Data listing>
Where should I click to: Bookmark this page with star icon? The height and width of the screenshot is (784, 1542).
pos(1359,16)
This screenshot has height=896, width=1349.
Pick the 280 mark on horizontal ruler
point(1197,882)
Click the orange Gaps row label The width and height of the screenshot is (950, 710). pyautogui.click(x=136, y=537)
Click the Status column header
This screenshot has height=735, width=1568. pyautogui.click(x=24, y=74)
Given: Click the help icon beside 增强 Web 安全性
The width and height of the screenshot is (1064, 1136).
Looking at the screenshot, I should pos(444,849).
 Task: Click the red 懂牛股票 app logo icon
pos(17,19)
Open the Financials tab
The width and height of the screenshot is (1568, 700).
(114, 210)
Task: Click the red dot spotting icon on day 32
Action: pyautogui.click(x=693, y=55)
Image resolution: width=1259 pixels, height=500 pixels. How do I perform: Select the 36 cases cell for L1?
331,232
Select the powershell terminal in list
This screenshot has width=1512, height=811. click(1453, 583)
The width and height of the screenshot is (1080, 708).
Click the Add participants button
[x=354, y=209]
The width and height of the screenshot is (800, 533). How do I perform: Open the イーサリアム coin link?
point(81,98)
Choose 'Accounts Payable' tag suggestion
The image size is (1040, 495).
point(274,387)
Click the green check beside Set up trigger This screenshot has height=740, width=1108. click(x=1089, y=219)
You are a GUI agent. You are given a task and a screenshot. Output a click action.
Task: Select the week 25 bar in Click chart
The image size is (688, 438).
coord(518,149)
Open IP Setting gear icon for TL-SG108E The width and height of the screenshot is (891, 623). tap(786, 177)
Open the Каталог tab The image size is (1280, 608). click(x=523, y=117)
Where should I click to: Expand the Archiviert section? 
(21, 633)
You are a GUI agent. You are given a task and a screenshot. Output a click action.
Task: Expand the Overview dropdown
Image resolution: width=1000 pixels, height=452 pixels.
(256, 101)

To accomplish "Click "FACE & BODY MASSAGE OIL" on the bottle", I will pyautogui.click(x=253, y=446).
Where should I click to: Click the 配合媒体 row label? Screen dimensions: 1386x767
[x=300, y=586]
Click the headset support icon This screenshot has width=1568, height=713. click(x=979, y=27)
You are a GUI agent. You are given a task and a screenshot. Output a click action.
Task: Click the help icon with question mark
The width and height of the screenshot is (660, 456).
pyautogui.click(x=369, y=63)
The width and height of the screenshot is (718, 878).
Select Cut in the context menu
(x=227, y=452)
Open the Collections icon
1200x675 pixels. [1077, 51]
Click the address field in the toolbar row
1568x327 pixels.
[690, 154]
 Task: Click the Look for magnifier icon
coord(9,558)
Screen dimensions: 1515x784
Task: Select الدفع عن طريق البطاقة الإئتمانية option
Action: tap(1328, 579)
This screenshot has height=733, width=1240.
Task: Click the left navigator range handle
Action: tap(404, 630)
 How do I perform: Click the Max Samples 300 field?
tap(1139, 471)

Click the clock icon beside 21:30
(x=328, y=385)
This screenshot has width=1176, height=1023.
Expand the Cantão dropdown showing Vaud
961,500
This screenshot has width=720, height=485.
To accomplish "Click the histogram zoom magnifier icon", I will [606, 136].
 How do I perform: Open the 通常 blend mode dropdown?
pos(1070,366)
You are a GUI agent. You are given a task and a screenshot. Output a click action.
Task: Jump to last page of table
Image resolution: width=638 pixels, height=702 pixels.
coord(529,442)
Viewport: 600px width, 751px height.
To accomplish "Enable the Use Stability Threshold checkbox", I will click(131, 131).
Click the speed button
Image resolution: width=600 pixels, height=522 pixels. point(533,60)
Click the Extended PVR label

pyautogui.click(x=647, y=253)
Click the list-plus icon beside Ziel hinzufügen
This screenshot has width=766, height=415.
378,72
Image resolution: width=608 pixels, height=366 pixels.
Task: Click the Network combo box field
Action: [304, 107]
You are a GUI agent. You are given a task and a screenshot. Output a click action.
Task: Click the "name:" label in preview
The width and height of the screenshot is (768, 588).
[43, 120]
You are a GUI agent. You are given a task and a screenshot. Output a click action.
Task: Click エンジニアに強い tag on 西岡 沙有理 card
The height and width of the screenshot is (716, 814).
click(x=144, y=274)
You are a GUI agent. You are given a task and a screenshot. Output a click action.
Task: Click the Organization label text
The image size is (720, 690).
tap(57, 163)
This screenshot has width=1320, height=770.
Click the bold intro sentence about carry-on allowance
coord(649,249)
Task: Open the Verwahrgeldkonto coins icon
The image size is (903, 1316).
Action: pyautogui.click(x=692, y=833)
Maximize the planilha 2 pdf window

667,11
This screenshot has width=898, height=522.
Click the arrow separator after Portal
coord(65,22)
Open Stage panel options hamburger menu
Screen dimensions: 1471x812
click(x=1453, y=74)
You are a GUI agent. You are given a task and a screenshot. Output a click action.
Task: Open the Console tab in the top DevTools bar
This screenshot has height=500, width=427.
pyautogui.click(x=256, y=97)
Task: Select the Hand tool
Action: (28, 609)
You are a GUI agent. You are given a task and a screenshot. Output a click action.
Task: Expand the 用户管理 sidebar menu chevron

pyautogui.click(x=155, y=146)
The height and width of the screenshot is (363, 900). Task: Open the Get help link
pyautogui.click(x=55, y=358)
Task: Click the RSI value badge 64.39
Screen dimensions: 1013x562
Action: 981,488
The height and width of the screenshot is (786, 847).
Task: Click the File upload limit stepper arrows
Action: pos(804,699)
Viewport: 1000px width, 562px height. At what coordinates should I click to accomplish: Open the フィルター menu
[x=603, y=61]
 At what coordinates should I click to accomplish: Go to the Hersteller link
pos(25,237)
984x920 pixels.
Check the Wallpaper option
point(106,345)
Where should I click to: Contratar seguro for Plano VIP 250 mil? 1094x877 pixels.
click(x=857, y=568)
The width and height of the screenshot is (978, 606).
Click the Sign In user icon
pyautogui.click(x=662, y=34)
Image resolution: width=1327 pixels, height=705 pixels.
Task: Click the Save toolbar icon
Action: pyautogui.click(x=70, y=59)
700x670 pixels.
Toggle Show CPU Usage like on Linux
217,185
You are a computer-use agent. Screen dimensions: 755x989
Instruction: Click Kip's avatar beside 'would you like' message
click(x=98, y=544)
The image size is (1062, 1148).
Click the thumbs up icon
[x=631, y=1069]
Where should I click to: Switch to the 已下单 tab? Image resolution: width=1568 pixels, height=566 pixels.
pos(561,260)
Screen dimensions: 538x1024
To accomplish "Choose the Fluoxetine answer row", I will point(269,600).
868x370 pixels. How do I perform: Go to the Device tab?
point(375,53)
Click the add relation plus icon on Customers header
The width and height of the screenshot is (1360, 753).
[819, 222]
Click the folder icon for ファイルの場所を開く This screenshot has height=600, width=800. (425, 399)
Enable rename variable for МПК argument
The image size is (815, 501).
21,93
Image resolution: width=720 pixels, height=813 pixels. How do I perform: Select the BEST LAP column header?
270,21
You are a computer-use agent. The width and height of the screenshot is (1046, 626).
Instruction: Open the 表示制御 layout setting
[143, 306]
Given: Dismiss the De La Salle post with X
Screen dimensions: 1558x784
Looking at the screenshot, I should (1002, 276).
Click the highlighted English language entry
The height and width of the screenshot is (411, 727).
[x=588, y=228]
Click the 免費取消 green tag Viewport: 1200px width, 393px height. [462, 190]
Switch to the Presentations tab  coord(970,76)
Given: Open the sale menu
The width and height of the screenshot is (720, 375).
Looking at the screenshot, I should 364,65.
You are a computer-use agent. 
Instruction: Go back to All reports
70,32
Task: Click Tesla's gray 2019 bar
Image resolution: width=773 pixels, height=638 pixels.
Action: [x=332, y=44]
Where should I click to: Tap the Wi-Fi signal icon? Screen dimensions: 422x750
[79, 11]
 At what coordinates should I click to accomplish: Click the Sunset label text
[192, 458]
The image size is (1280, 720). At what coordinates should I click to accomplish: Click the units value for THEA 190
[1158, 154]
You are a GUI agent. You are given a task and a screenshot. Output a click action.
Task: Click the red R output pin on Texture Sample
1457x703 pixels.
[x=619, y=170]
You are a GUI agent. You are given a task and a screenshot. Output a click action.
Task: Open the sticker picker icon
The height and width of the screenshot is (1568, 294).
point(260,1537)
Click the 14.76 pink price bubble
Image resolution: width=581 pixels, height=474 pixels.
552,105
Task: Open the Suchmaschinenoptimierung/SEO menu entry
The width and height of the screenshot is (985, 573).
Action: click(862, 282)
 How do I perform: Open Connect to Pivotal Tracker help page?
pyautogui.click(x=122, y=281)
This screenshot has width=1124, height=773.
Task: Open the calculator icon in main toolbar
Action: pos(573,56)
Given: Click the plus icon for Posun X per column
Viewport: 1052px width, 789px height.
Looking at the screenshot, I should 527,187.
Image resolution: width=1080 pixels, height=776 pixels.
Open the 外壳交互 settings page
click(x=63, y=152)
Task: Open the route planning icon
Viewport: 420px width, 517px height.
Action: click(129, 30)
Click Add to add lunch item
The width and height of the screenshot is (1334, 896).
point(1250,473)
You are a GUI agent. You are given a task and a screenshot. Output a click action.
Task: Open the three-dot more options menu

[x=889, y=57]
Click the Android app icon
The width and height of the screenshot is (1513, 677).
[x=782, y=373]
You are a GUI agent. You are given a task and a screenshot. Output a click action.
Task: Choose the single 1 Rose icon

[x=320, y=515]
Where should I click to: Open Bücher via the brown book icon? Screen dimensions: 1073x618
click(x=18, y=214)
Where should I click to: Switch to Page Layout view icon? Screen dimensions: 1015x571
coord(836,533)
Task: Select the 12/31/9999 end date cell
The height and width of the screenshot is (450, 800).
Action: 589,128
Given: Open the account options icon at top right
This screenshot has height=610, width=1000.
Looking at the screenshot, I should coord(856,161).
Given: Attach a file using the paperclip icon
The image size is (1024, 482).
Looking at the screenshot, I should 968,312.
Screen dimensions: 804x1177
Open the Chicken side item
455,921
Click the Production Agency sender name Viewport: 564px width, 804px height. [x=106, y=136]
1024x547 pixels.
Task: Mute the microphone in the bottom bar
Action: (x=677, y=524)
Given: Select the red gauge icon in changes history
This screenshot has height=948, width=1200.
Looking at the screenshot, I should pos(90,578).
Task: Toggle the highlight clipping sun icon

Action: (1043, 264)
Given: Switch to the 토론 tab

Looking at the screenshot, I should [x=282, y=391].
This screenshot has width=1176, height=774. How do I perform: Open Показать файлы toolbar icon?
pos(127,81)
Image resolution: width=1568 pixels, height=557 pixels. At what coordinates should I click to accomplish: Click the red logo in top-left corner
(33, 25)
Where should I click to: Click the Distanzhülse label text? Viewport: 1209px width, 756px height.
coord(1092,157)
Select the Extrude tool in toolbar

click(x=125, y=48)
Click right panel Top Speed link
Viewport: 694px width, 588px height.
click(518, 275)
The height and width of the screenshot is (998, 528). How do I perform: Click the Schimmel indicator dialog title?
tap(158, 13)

Exercise brief>
Show the lines in the entries above that include the string "will".

Completed task>
To accomplish "Click "FACE & BODY MASSAGE OIL" on the bottle", I will pyautogui.click(x=253, y=446).
To accomplish "Click the histogram zoom magnifier icon", I will [606, 136].
To accomplish "Enable the Use Stability Threshold checkbox", I will click(131, 131).
To accomplish "Choose the Fluoxetine answer row", I will point(269,600).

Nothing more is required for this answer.